Leading scientists, academics and campaigners have called on governments and businesses to go beyond “net zero” in their efforts to tackle the escalating climate and ecological crisis.

The former archbishop of Canterbury Rowan Williams and the leading climate scientist Michael Mann are among a group of prominent environmentalists calling for the “restoration of the climate” by removing “huge amounts of greenhouse gases from the atmosphere”.

Net zero targets have been a focus of governments, local authorities and campaigners in their attempts to address global heating. The authors of Friday’s letter, however, say that although stopping emissions is “a necessary prerequisite”, governments and businesses must be more ambitious and work to “restore the climate” to as safe a level as possible.

“The climate crisis is here now,” … “No matter how quickly we reach zero emissions, the terrible impacts of the climate crisis will not just go away … As such, no matter how quickly it is done, solely cutting emissions is not enough.”Hitting net zero is not enough – we must restore the climate.

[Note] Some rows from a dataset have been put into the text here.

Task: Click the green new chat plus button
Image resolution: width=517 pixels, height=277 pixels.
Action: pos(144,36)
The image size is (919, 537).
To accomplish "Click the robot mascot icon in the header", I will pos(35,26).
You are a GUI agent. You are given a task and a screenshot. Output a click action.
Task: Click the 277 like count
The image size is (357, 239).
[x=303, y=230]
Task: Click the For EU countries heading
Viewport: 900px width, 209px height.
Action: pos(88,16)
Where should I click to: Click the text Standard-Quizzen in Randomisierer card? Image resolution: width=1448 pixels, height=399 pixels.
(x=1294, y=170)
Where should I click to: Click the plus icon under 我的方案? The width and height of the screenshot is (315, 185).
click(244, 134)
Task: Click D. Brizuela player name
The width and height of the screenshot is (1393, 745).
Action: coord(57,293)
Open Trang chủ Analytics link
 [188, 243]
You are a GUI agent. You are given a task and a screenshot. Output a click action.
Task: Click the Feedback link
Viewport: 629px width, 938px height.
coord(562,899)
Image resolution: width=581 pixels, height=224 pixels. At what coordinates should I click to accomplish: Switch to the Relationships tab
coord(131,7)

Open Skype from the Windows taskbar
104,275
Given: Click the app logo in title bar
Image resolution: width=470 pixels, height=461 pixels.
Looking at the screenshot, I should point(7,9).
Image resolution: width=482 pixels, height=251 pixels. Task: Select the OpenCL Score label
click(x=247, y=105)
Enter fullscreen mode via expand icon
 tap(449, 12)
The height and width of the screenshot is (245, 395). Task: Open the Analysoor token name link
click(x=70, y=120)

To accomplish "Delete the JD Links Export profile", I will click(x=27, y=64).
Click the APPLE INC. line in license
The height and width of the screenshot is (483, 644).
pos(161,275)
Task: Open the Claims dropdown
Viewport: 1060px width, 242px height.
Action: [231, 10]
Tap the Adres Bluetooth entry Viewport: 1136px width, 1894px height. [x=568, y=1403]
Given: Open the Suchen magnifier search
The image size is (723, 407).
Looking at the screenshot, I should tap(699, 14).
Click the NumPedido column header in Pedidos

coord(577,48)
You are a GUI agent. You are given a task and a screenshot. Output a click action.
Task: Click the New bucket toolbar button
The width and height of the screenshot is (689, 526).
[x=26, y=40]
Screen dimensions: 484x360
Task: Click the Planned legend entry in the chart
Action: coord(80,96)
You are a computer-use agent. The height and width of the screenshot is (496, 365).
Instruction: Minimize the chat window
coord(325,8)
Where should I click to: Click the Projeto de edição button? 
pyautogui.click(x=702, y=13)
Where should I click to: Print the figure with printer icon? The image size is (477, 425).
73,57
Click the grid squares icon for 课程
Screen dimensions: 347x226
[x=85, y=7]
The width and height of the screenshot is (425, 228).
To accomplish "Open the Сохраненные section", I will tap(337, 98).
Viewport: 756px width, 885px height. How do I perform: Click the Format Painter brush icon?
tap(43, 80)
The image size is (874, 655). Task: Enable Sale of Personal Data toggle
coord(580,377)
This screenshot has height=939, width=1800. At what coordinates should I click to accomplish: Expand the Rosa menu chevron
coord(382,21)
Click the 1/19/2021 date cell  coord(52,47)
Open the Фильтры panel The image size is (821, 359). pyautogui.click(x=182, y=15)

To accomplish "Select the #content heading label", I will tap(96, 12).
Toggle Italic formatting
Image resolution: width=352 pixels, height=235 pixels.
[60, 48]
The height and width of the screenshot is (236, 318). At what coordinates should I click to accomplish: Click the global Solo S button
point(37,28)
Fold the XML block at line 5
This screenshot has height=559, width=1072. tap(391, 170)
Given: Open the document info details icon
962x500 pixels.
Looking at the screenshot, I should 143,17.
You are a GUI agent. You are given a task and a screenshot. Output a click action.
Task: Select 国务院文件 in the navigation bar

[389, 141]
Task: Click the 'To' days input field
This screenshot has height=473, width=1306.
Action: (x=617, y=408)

The idea of removing emissions from the atmosphere – either directly from the air or by capturing it from power plants – has been a strongly debated subject among environmentalists and engineers for years.

Critics point out that it has proved difficult to replicate the technology at scale and that constructing the necessary machinery would itself be environmentally damaging.

Many fear that the idea of carbon capture is a “technological fix” used as an excuse by corporations which are opposed to the radical changes needed to move to a zero-carbon economy. However, there is a growing body of evidence that natural solutions – protecting and restoring natural forests and habitats and allowing native trees to repopulate deforested land – could help remove large amounts of carbon.

The letter, which is also signed by the Guardian columnist George Monbiot and several leading members of the global school climate strike movement, said their call for restoration was not about “promoting one specific removal technique, but supporting the basic aim of trying to restore the climate”.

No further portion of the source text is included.